The Asia-Pacific region generated $1.96 billion in sales, up 5.1% from $1.87 billion in the second quarter of 2010. Foreign currency translation had an 8% positive impact on revenues. Latin America sales grew 7.4% year over year to $386.6 million, benefiting from a positive translation impact of 6% from relatively stronger regional currencies.

Operating Results

Gross profit grew a modest 5.0% to $459.2 million in the reported quarter from $437.4 million in the year-ago quarter. However, the gross margin dropped 20 basis points (bps) year over year to 5.2%. The difference could be traced back to operational interruptions at the new enterprise system in Australia, competitive pricing in some Asian markets, subdued retail demand in Europe and Asia-Pacific, and a higher mix of emerging markets revenue that typically carry lower margins.

Selling, general and administrative expenses were $362.1 million, up 8.7% from $333.1 million in the year-ago quarter. The increase was due to higher compensation expenses, investments in system enhancements and growth initiatives. Moreover, translation of stronger foreign currencies had an adverse effect on operating expenses.

Operating profit was $97.1 million, compared to $104.5 million in the prior-year quarter. Operating margin in the quarter decreased 20 bps year over year to 1.1%.

Ingram Micro reported a net income of $59.7 million, or 37 cents per share, compared to $67.7 million, or 41 cents in the year-ago quarter. There was no one-time item recorded during the quarter.

Balance Sheet and Share Repurchase

Ingram Micro exited the second quarter with cash and cash equivalents of $1.38 billion, up from $1.02 billion in the previous quarter. Accounts receivable decreased 4.0% sequentially to $3.59 billion. Inventories were $3.08 billion, up from $3.03 billion in the prior quarter. Total debt balance was $642.6 million, down from $657.0 million in the previous quarter.

Ingram Micro paid $75.0 million to buy back 4.0 million shares during the quarter. Ingram also purchased an additional 4.2 million shares for $75.0 million during this month.

Guidance

Ingram Micro did not provide any specific guidance for the third quarter of 2011 but expects sales to grow sequentially based on historical trends. However, sales could grow on a year-over-year basis, given consistent demand trends. Management expects the transitional issue to be over by the next quarter, which could lead to a market share gain in Australia. But, the company would take time to regain the full momentum in its Australian business.

The company also expects the gross margin to decline sequentially following competitive pressure in the Asia-Pacific region and softer retail demand in Europe. Ingram Micro also stated that operating expenses may fluctuate, despite cost control measures, due to continuous strategic investments.

Based on the improving IT spending trend, increasing global demand for its products and the completion target of the ERP (enterprise resource planning) system implementation in Australia within the coming three years, Ingram Micro is confident about achieving operational excellence going ahead.

Conclusion

We find Ingram Micro’s second quarter results unimpressive as the bottom line was just in line with the Zacks Consensus Estimate.
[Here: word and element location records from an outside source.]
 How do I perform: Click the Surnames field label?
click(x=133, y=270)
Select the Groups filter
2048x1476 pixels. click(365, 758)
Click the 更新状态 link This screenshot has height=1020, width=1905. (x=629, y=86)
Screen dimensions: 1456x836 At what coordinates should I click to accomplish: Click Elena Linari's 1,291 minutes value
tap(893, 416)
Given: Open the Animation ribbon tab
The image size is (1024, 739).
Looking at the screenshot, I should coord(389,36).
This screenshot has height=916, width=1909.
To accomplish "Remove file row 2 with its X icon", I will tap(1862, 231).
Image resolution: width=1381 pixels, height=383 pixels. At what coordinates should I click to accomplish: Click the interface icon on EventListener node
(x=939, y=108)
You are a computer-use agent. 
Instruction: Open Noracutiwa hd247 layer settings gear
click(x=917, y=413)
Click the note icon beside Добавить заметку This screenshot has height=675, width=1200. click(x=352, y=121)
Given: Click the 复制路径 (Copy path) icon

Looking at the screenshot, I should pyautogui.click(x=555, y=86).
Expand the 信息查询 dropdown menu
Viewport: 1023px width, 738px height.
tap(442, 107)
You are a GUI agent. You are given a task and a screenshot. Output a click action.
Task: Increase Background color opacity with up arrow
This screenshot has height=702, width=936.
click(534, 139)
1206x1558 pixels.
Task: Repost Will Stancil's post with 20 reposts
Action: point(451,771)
Ongoing softness in the retail sector in Europe and Asia-Pacific regions as well as the transition issue has constrained Ingram from providing an encouraging guidance. Though management is quite positive about having resolved most of the issues in this quarter and has assured that it will regain market share in Australia, we would prefer to take a cautious stance on the stock.

Despite the uneventful quarter, we remain fairly optimistic about Ingram Micro’s strategic relationship with network giant Juniper Networks Inc. (JNPR), as well as tech giants, such as Hewlett-Packard Company (HPQ), International Business Machines Inc. (IBM) and Microsoft Corp. (MSFT).

Ingram Micro’s high dependency on IT spending is a concern. Though we remain positive about corporate IT spending, which should see a slow but steady recovery through 2011, a slowing consumer spending cannot be ignored. The company’s significant European exposure and debt burden are also concerns.

Currently, Ingram Micro has a Zacks #4 Rank, implying a short-term Sell rating.